TOKIUMのプロダクトビジョンは「あらゆる経理作業から人々を解放する」というものだ。「ソフトウェアだけで解決しなくてもいい。AIを使わなくてもいい。BPO(ビジネスプロセスアウトソーシング)を使ってもいい」という考え方が組織に浸透しており、手段にこだわらず、いかに顧客の業務を軽減するかが問いの中心に置かれている。
その中核を担う経理AIエージェントは、実はシステムのみで完結するサービスではない。西平氏は「AIと人力を組み合わせて、経理作業をまるごと代行できるエージェントです」と説明する。AIが得意とする定型処理は自動化しつつ、AIが苦手とする判断や例外対応は人間(プロスタッフ)が担う設計だ。一部だけ自動化しても顧客側に作業が残り、負担がかかるため、AIができないことはプロスタッフが補う。単なる効率化ではなく、作業自体を手放すアプローチで、ユーザーを拡大してきた。

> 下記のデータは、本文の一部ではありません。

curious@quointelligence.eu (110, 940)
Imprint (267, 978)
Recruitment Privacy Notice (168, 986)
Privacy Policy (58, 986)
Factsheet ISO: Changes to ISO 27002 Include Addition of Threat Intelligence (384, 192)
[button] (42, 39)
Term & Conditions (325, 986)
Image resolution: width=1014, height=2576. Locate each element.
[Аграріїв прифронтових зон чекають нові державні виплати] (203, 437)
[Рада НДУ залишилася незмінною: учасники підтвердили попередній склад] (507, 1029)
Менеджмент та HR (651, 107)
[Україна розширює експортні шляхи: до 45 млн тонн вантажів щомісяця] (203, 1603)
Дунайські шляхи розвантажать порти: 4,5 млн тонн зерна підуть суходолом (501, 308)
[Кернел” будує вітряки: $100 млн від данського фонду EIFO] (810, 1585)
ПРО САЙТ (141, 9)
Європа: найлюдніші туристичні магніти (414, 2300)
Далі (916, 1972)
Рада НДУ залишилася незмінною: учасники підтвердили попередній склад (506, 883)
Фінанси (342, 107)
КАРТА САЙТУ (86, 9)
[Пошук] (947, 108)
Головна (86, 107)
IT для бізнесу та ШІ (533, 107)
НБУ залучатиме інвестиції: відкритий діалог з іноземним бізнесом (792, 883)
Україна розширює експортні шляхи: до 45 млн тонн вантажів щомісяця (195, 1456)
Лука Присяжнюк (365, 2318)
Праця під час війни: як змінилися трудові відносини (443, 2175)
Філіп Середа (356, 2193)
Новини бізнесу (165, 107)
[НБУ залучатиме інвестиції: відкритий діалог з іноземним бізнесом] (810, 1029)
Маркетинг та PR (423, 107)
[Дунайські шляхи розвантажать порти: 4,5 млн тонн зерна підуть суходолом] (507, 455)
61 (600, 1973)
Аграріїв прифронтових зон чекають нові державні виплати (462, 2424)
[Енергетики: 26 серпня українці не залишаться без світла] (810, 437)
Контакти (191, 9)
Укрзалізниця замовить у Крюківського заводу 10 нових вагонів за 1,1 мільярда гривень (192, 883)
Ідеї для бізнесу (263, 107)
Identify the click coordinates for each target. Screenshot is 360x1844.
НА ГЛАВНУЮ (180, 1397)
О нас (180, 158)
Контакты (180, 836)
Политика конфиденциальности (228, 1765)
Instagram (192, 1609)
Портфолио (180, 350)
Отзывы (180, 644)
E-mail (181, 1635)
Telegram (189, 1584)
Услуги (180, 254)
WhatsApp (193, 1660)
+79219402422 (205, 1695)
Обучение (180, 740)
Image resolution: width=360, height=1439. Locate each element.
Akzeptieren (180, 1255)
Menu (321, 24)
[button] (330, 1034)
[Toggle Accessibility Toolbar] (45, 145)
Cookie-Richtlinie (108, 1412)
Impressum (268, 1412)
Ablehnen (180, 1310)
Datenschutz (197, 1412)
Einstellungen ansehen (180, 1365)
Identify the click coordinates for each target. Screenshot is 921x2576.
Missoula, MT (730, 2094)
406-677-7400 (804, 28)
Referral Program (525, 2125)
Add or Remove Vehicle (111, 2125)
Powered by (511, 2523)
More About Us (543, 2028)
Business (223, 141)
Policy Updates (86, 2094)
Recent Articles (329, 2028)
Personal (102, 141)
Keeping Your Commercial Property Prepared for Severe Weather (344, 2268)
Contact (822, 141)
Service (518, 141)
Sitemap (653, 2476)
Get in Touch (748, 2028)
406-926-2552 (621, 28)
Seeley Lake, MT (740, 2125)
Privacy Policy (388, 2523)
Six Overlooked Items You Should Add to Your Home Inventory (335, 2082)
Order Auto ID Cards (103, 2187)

2025年12月、3年間のDevHRを経て同サービスの開発チームに戻ってきたのが坂上氏だ。もともと新卒でエンジニアとして入社し、Androidアプリ開発で6年半のキャリアを積んだ後、開発組織の採用・組織開発を担っていた。
「同じ開発の現場なのに、別世界のようになっていた」という率直な言葉が物語るように、AIによるコード生成の精度と速度は坂上氏の想定を超えていた。コーディングそのものが好きだっただけに「ギリギリまでコードを手放したくない」と考えていたが、実際にAIにアウトプットさせてみると「どうやってもAIには勝てない」と確信。その瞬間から、AIエージェントのために環境を整える側──ハーネスエンジニアリングへと自然に足を踏み入れることになった。
いざ「ハーネスエンジニアリング」の実践へ──初めはコンテキストリポジトリの整備から
「ハーネスエンジニアリング」とは何か。西平氏は次のように定義する。「AIのための開発環境自体を作っていくエンジニアリングです。製品やコードベースが、AIによって継続的に改善されていくループを作ることが非常に重要となります」。
ただし、AIをただ使い続ければ速く開発できるという単純な話ではない。継続的にAIで開発を続けると、「技術的負債の蓄積」や「プロダクト仕様からの乖離」といった品質劣化が起きることが研究でも明らかになっている。この劣化を防ぐ取り組みこそがハーネスエンジニアリングの核心だ。
坂上氏のチームで実践する具体策の1つが、コンテキストリポジトリの整備だ。新規プロジェクトを始める際は、すべてのコンテキストを読み込ませることができるため、技術的な意思決定からプロジェクトの規約、コーディングのルール、要件定義、仕様まで、丁寧に明文化して整理した。取り組みの中では、OpenAIやAnthropicが公開するベストプラクティスはもちろん、IPAが公開する要件定義ガイドなど広く参考にした。